Affecting one in every 26 people, epilepsy is the fourth most prevalent neurological disorder. Using state-of-the-art tests, our neurologists are able to learn more about the symptoms of your epilepsy to design a custom treatment plan geared towards reducing your risks and restoring your quality of life.

What is Epilepsy?

Epilepsy is a disorder in which nerve activity in the brain is disrupted, leading to seizures, irregular behavior or a loss of awareness. This chronic neurological disorder can affect patients of all ages, genders, races and ethnicities.

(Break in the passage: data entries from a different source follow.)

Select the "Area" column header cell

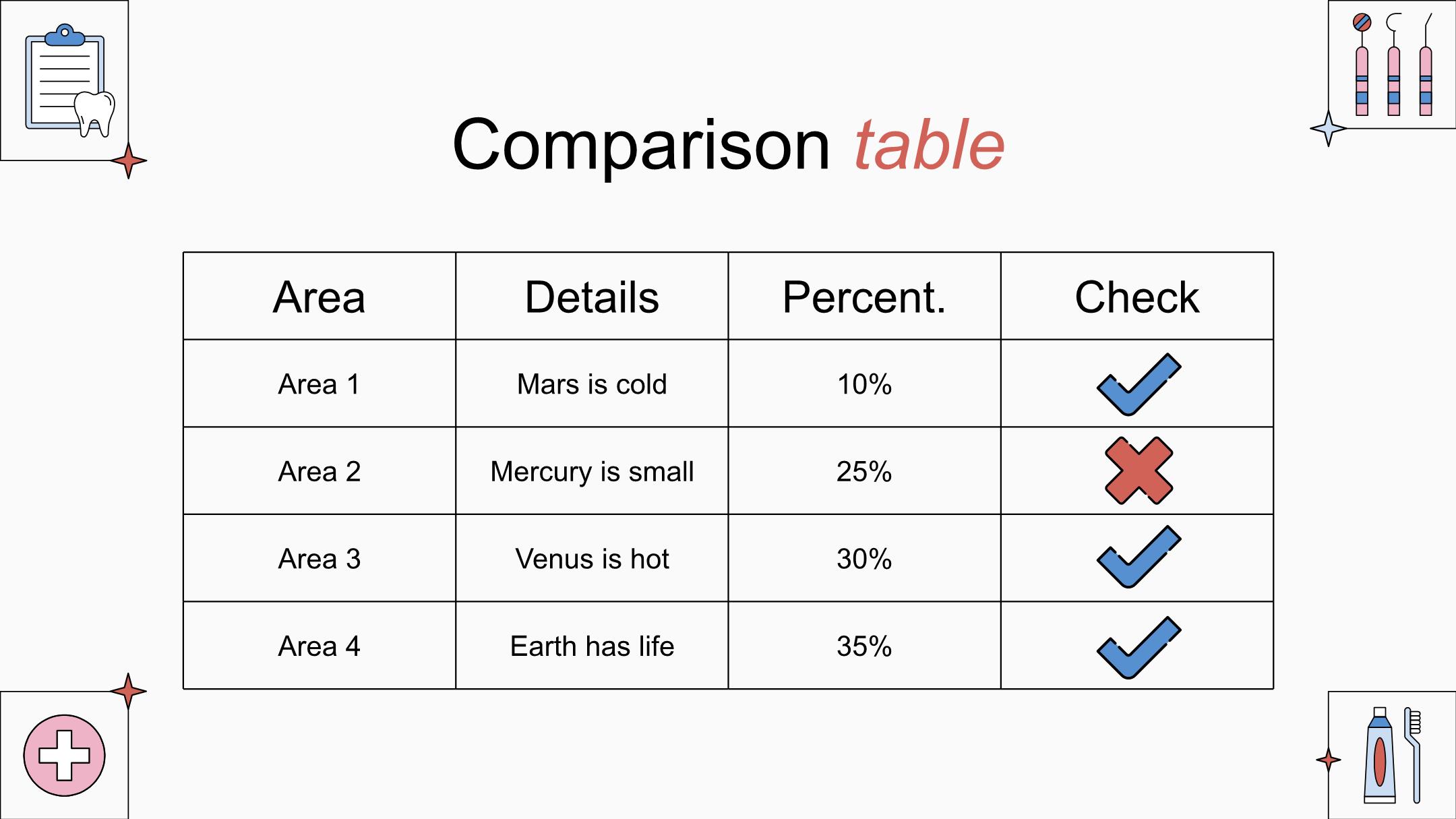(x=320, y=297)
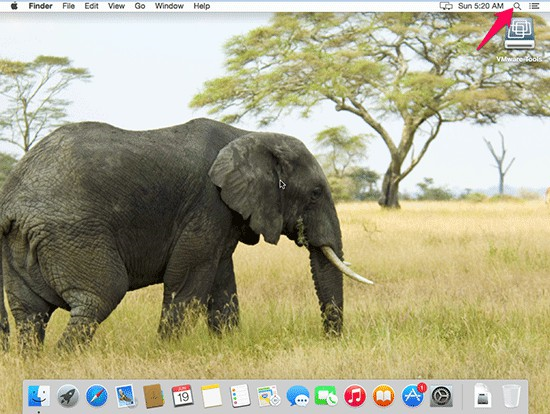The width and height of the screenshot is (550, 414).
Task: Open Calendar showing date 19
Action: tap(182, 396)
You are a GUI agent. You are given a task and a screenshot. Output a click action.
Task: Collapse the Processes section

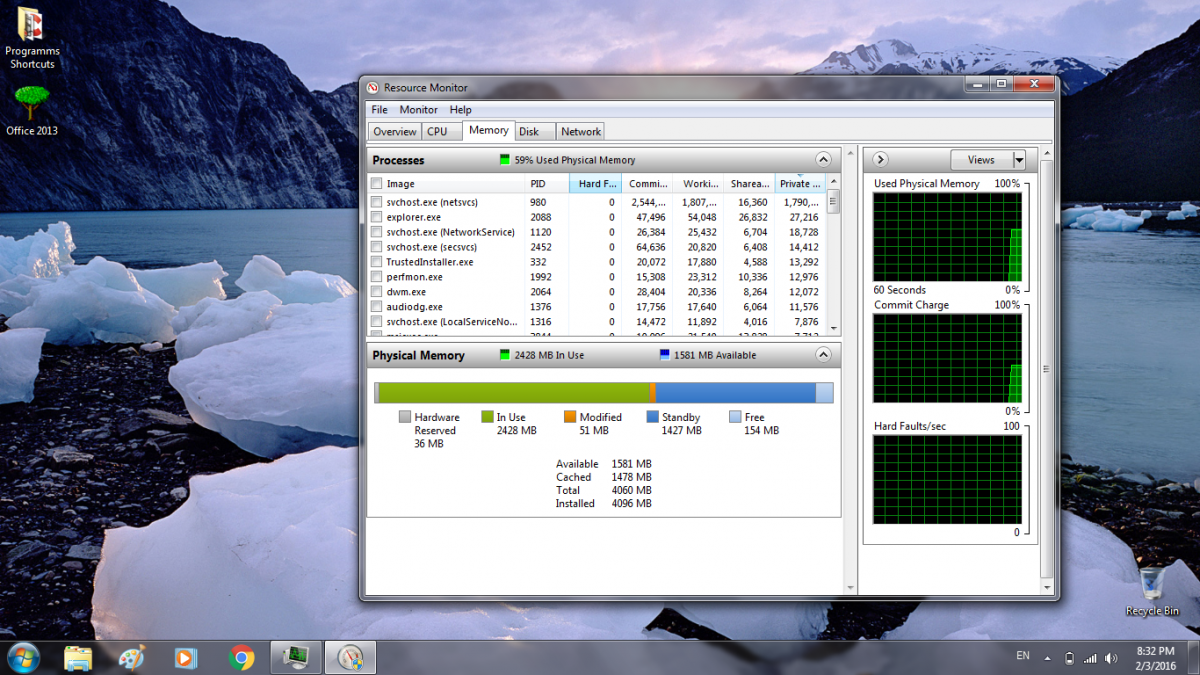823,160
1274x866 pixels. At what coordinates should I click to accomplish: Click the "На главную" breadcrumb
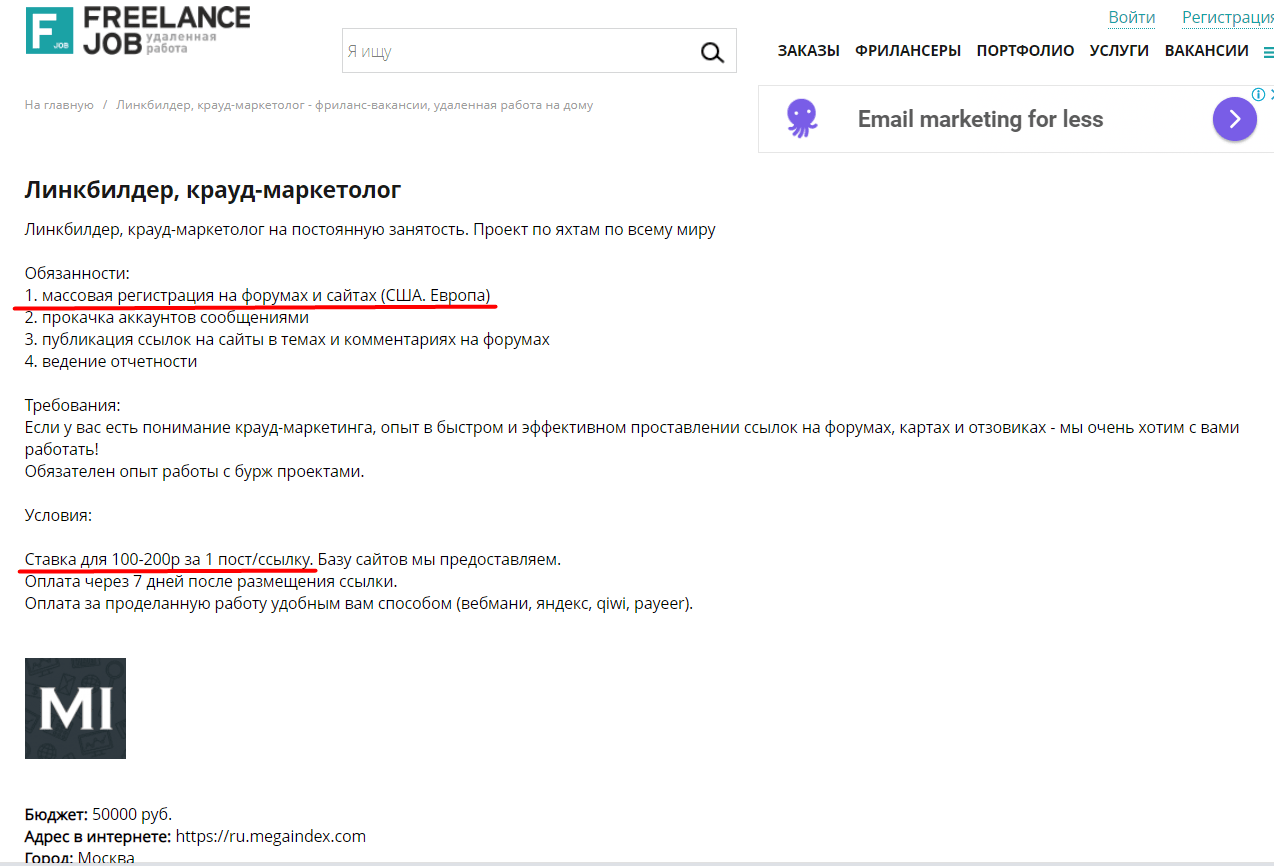pos(59,105)
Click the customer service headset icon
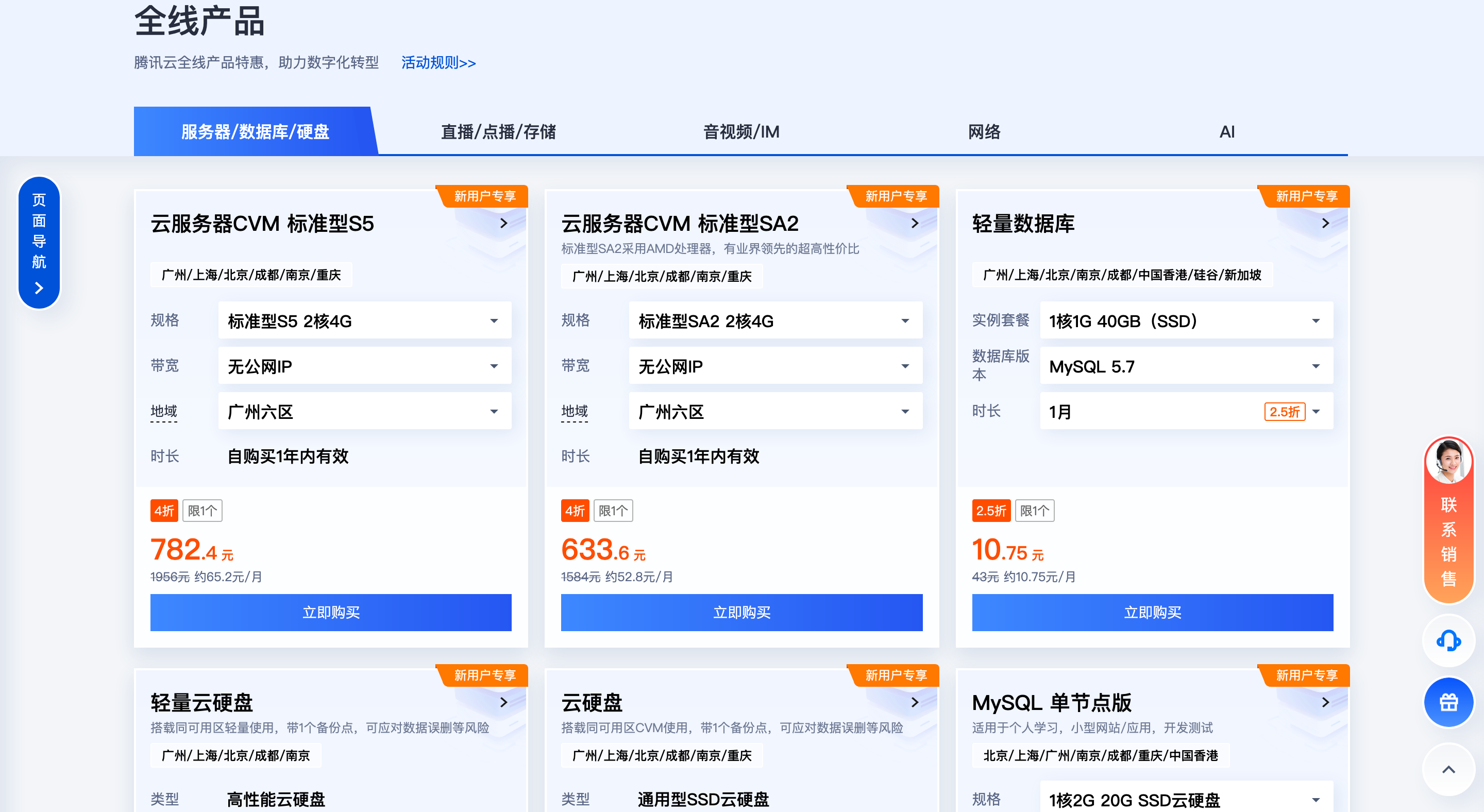Viewport: 1484px width, 812px height. tap(1448, 640)
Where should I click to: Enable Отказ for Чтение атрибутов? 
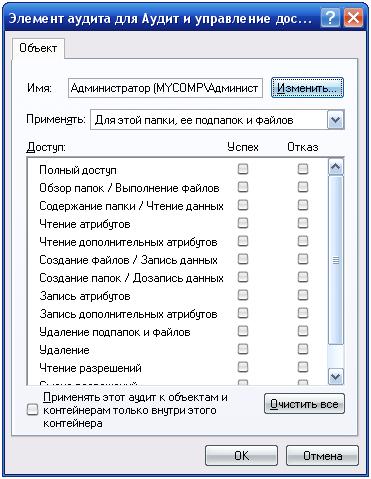[303, 223]
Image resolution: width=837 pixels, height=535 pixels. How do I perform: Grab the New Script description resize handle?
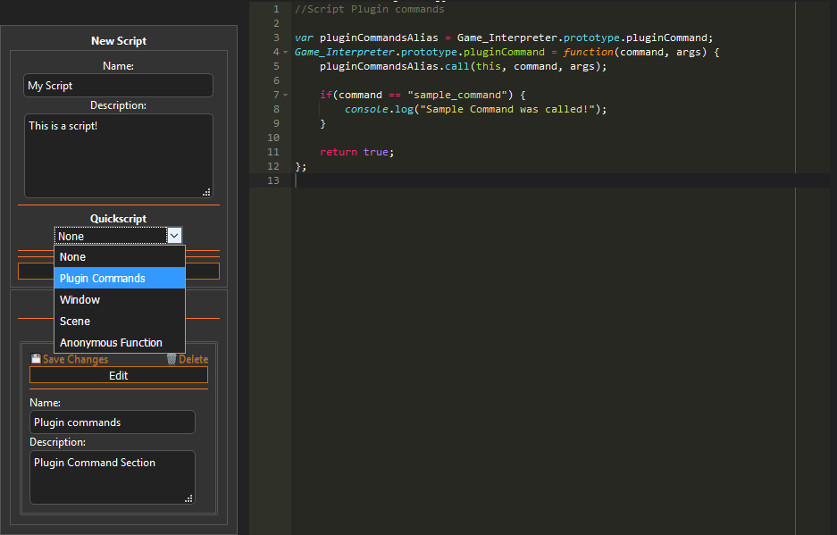(x=206, y=191)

Head trauma, prenatal injuries and diseases like meningitis can lead to epilepsy, but there is often no identifiable cause for epilepsy. Some patients exhibit a genetic predisposition for epilepsy or develop it as a result of a brain tumor or stroke.

What Are the Symptoms?

Epilepsy seizures can affect different parts of the brain resulting in a range of possible symptoms. Dramatic seizures that result in total loss of body control are rare. These subtler signs of a seizure are much more common and should prompt diagnosis and treatment:

  • Fear and anxiety
  • Jerking limb movements
  • Loss of awareness of surroundings
  • Loss of consciousness
  • Staring spell
  • Temporary confusion

The risk of seizures increases with age, as do chances of developing diseases like Alzheimer’s.

How Is It Diagnosed?

Our team of neurologists perform a comprehensive exam incorporating electromyography (EMG) and electroencephalography (EEG) to monitor the electrical activity in your brain, nerves and muscles. These tests allow your doctor to identify abnormalities, diagnose your condition and classify your seizures.

How Is It Treated?

While there is no cure for epilepsy, our neurologists are able to design a treatment plan to reduce or prevent seizures and other symptoms of epilepsy. In addition to anti-seizure medication, your doctor may also prescribe nerve stimulation, deep brain stimulation and dietary changes to manage your condition.

Surgery is sometimes an option for patients with treatment-resistant epilepsy.